Y su propuesta presupone la creación un tribunal –¿gubernamental?– que decida qué es y qué no es obsceno para multarlo. Y eso, ¿quién lo decidiría? Quienes siempre deciden por eliminar las garantías individuales: los sectores de la sociedad que consideran obsceno todo lo que es diferente a ellos. Porque, en los anales de la historia, son los únicos en las estructuras sociales que buscan la censura y la prohibición de manera generalizada, sea por medio de una aparato legal (Inquisición, Guerra Civil Española) o por los oscurito (Ku Klux Klan, una aplaudida Declaración de los Derechos del Hombre en Francia en 1789 que excluye tácitamente los derechos de las mujeres).

Imagen: PngPix

Sí, suena a que me estoy azotando y previendo una distopia de Margaret Atwood cuando solo hablamos de canciones y perreo.

Pero la música es de las expresiones más primarias de libertad.

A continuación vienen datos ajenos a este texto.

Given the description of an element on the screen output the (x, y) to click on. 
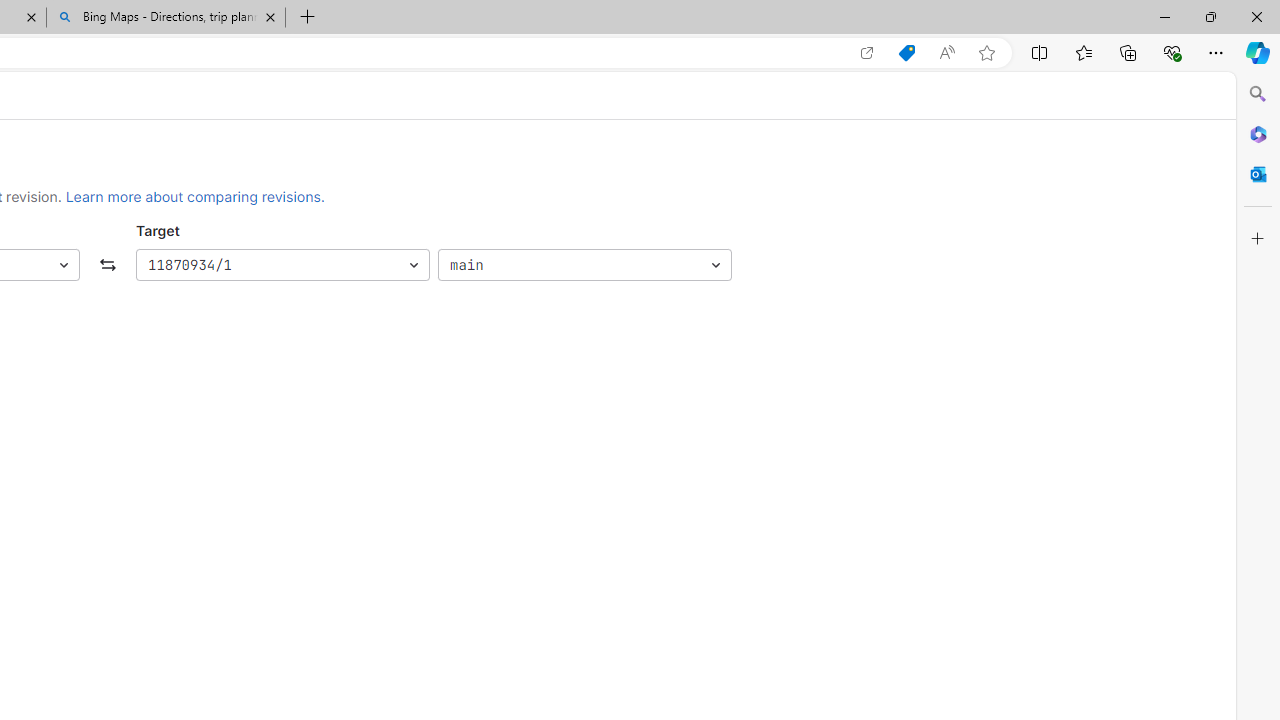
Open in app (867, 53)
11870934/1 (282, 265)
Learn more about comparing revisions. (195, 196)
Given the description of an element on the screen output the (x, y) to click on. 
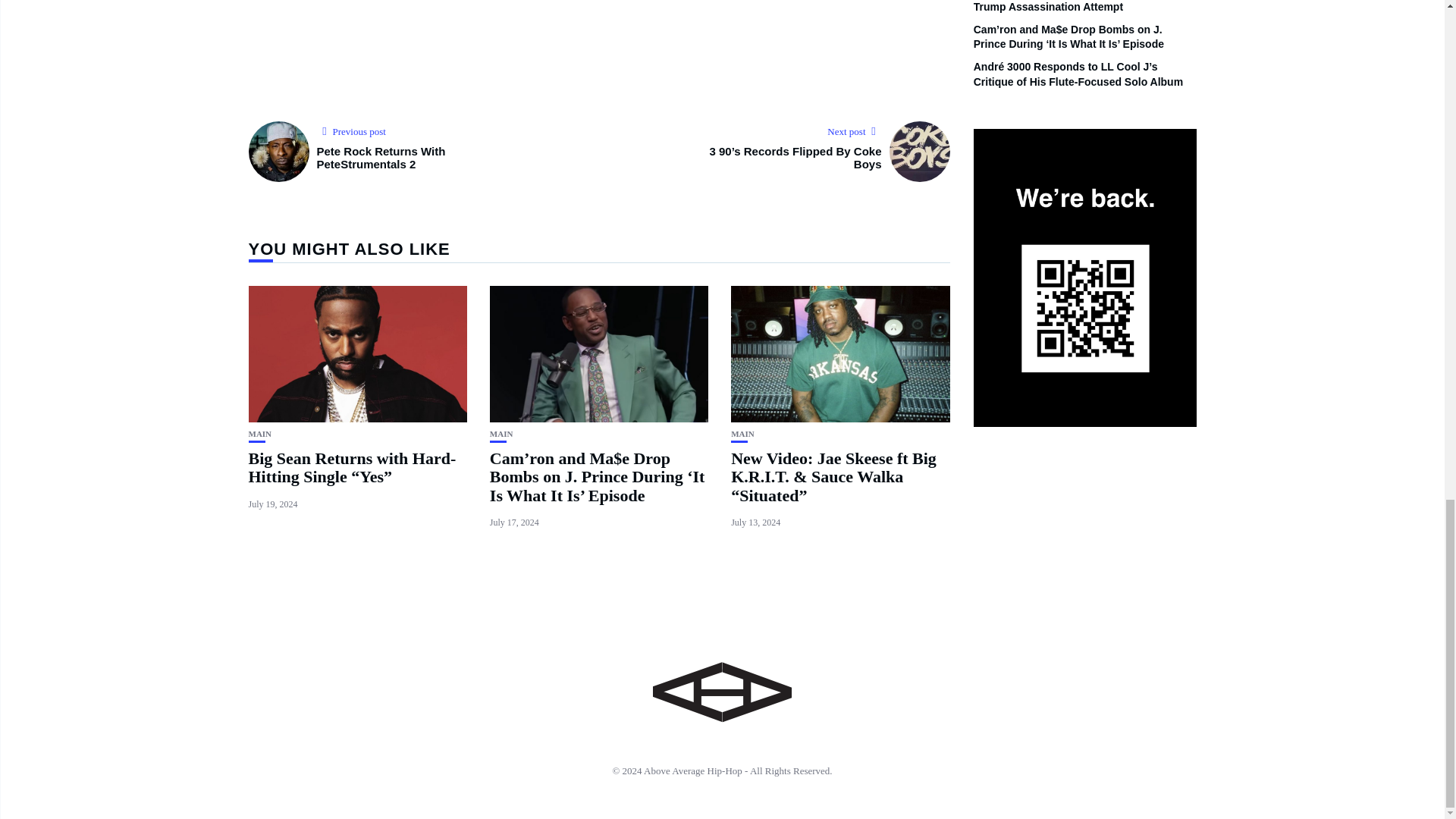
MAIN (742, 433)
MAIN (501, 433)
Skyzoo - Comradery: The Making of "Music For My Friends" (599, 41)
MAIN (260, 433)
Given the description of an element on the screen output the (x, y) to click on. 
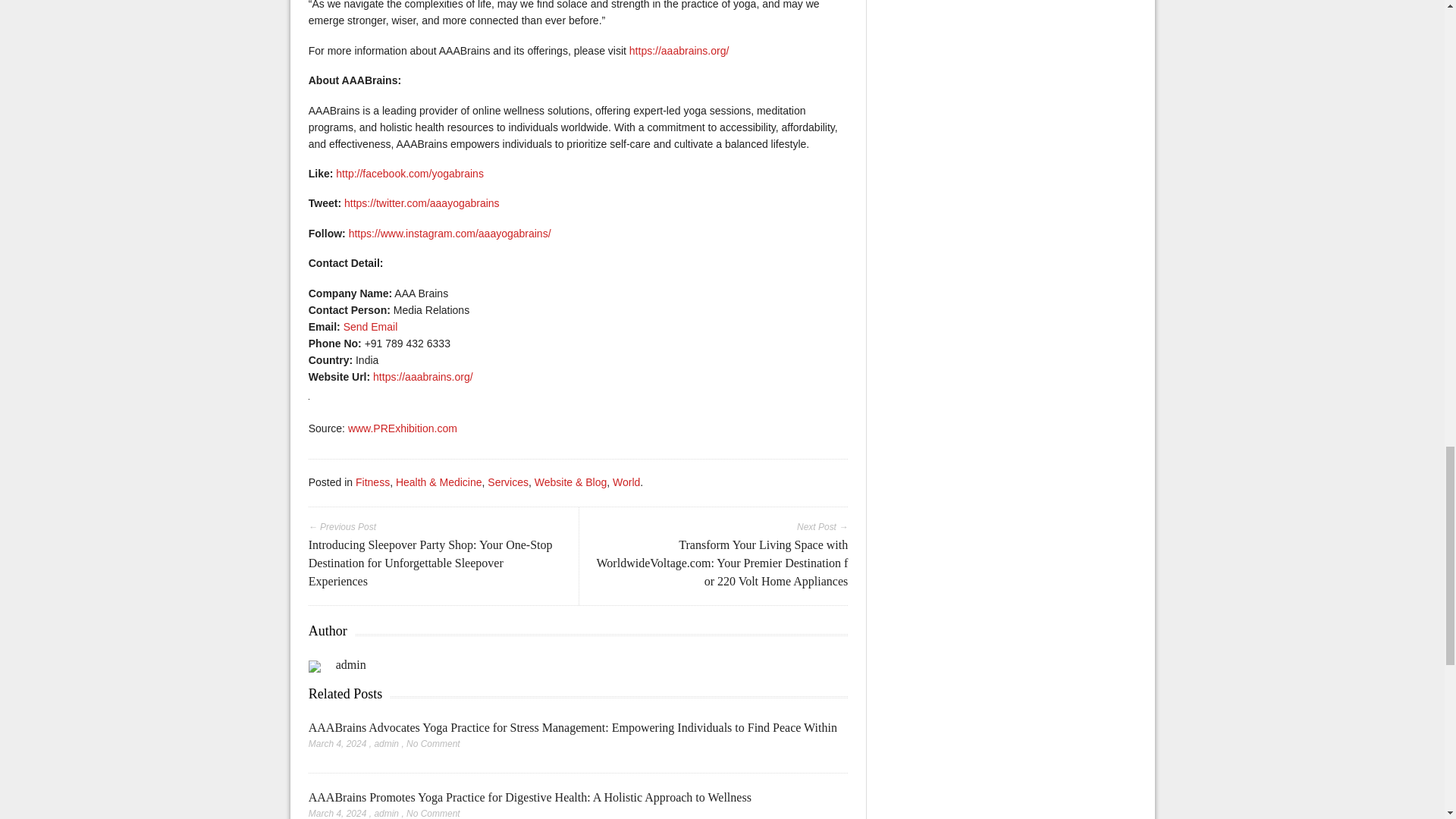
Posts by admin (351, 664)
admin (386, 813)
www.PRExhibition.com (402, 428)
World (626, 481)
Fitness (372, 481)
Send Email (370, 326)
Given the description of an element on the screen output the (x, y) to click on. 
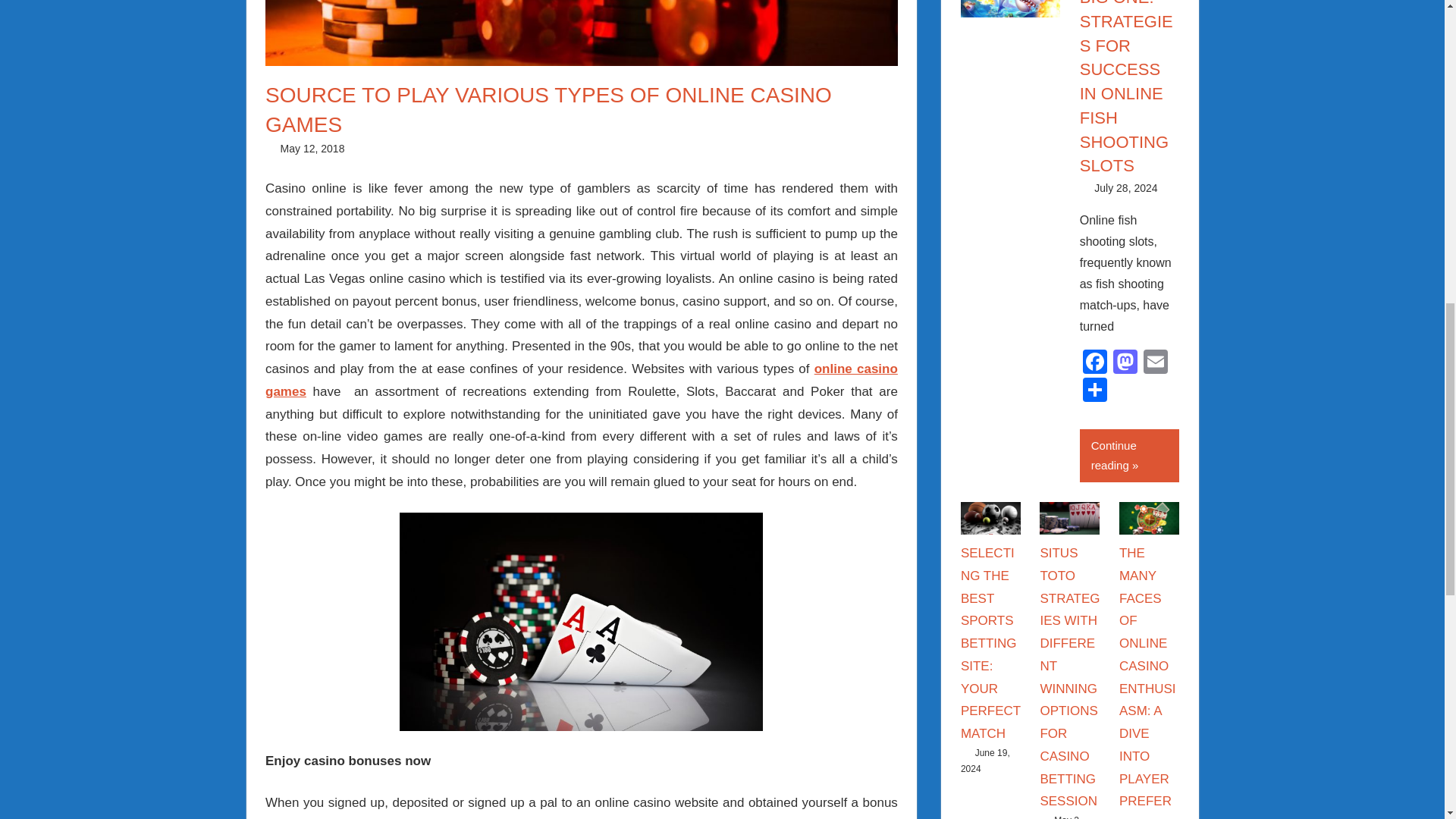
Casino Bonus (408, 148)
Facebook (1094, 363)
Continue reading (1129, 456)
Mastodon (1124, 363)
online casino games (581, 379)
Facebook (1094, 363)
Share (1094, 391)
Cassandra J. Pearson (1241, 187)
9:31 am (313, 148)
Email (1155, 363)
Cassandra J. Pearson (427, 148)
View all posts by Cassandra J. Pearson (427, 148)
View all posts by Cassandra J. Pearson (1241, 187)
May 12, 2018 (313, 148)
July 28, 2024 (1125, 187)
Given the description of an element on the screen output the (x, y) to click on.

Fue la catarsis y de la comunidad negra en las plantaciones norteamericanas; los cantos y murgas en las marchas por el voto femenino; la revolución sexual en los sesenta; la protesta en las dictaduras latinoamericanas; la disidencia de normas de género en el punk; la narrativa realista del narcotráfico (también como una medida perezosa para tapar la inutilidad del Estado de hacer su principal trabajo en una democracia, que es garantizar la seguridad).

Bastante le ha llovido al compositor en el tribunal de la superioridad moral que son las redes sociales. No pretendo tirarle más tierra, que bastante división hay en el país como además acentuarlas con discusiones de si el reggaetón es válido como producto cultural (porque, además, todo mundo estará de acuerdo que Despacito maneja una ruptura de tempo sublime en el primer coro, y la progresión de notas menores en un puente es una fórmula arriesgada de diseñar un hit de verano). Él tiene la libertad de pensar distinto.

Y, como toda libertad, está la opción de cambiar de canción. Sea una de Aleks Syntek o de Luis Fonsi…

Adriana López-Acosta 

es música, periodista y llorona profesional.